それにあどけない寝顔を見ていると起こすのも忍びなく思い、結局その日は暖かいお湯につけて絞ったタオルで体を拭いてあげただけだった。
「え?いいよ、自分で入れるからっ」
「大丈夫大丈夫、俺マッカチン洗うの好きだし、上手に出来ると思うんだ。サクラも気に入ってくれると思うよ!」
ぎし、とベッドが軋む音に慌ててシーツから顔を出せば、ヴィクトルはしてやったりという顔で桜をのぞき込んできた。
「からかった!?からかったの?」
「ごめんごめん、反応が面白くてつい、ああでも入れて欲しいなら大歓迎だよ!」
「いらない!」
キラキラと眩しい笑顔を向けられて桜はもう!と短く唸ってから枕に顔を埋めた。
体がベタベタするけど、怠くて動きたくない、だからといってお風呂に入れてもらうなんて有り得ない。
そういうのは恋人同士がするものであって、ただの身代わり相手にするのはおかしい事だ。桜はそう思い、お風呂を諦めて瞳を閉じた。
その後桜はぐっすりと寝入ってしまい、目が覚めたのは朝日が出てきてからだった。
いつの間にか彼の愛犬もベッドに入ってきていたみたいで、ふわふわの毛並みが腕に感じ、折角のふわふわをよごしちゃったら大変だ!と慌てて腕を遠ざけた。

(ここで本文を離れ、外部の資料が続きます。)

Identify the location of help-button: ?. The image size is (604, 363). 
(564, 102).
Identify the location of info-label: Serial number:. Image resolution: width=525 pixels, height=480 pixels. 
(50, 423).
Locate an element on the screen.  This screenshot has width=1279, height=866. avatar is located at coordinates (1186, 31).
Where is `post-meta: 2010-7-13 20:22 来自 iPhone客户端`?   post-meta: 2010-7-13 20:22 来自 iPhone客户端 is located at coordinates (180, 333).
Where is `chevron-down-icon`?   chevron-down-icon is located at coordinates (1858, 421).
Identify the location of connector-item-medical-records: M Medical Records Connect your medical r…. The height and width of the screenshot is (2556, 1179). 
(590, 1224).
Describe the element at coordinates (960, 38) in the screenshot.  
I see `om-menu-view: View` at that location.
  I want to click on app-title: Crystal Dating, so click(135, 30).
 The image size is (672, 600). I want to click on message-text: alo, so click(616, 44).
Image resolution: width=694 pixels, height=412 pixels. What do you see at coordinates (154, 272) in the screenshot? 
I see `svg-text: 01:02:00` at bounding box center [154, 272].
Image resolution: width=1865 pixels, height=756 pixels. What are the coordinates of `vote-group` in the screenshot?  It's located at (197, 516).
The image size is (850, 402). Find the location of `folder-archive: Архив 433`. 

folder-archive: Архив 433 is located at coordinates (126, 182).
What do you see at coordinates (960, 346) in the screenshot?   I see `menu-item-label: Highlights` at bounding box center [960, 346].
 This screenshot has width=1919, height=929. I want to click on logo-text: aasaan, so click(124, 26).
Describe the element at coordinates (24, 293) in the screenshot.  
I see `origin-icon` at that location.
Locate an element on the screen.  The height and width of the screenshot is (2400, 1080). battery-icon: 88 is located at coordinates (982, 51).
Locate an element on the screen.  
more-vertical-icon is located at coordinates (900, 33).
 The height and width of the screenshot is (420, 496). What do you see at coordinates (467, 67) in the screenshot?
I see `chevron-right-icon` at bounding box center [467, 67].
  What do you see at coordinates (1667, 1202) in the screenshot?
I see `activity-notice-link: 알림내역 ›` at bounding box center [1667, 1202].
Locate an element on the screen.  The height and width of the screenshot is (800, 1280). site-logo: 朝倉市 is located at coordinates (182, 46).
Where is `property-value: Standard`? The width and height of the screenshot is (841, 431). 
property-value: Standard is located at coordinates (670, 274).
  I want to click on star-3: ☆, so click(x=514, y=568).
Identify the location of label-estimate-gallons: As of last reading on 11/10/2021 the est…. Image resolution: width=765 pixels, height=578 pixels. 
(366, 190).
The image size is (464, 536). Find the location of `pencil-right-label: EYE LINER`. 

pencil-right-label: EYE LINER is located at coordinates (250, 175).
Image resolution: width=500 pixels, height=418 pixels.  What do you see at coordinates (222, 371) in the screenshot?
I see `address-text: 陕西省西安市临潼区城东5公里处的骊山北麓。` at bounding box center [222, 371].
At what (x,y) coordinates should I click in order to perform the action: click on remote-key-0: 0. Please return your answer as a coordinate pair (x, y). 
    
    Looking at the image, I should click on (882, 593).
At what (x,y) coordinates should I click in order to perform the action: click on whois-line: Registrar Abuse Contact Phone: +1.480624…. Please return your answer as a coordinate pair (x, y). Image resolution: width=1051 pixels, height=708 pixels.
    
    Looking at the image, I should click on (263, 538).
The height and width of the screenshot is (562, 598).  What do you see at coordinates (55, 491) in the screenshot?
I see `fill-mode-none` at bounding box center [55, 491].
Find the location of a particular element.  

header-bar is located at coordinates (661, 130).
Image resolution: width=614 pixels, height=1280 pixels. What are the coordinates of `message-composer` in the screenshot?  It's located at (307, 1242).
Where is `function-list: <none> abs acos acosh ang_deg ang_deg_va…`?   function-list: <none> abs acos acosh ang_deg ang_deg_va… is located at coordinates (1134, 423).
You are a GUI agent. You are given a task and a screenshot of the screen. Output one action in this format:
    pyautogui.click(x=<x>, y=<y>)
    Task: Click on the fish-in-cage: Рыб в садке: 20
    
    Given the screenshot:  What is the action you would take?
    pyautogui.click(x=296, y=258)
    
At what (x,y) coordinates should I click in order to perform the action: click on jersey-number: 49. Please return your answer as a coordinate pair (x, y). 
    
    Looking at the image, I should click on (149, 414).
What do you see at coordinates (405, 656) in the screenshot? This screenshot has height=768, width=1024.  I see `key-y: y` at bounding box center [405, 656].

よくよく確かめるとベタつきは無くなっていて、けれどもさっぱりはしていないことからおそらくまたタオルで拭いて貰った事が伺えた。
(気持ちよかったな…。前回のをカウントしなければ、前の彼氏と別れてから結構ご無沙汰だったし、お金も貰えるし、なんか可哀想だし、たまに意地悪…というか何を考えてるのか分からない時もあるけど、悪い人ではないんだよねぇ…)
マッカチンを抱き込んで眠る美丈夫を横目で見ながら桜はそんなことを考えた。
それからどうしても家のお風呂に入りたくなった桜は大きく伸びをして、体に違和感が無いか確かめると、少しだけ痛む腰と秘所に軽く眉を潜め、ベッド下に落ちていた衣服を身にまとって、お金を貰うのも忘れて家の主が起きないうちに帰路についた。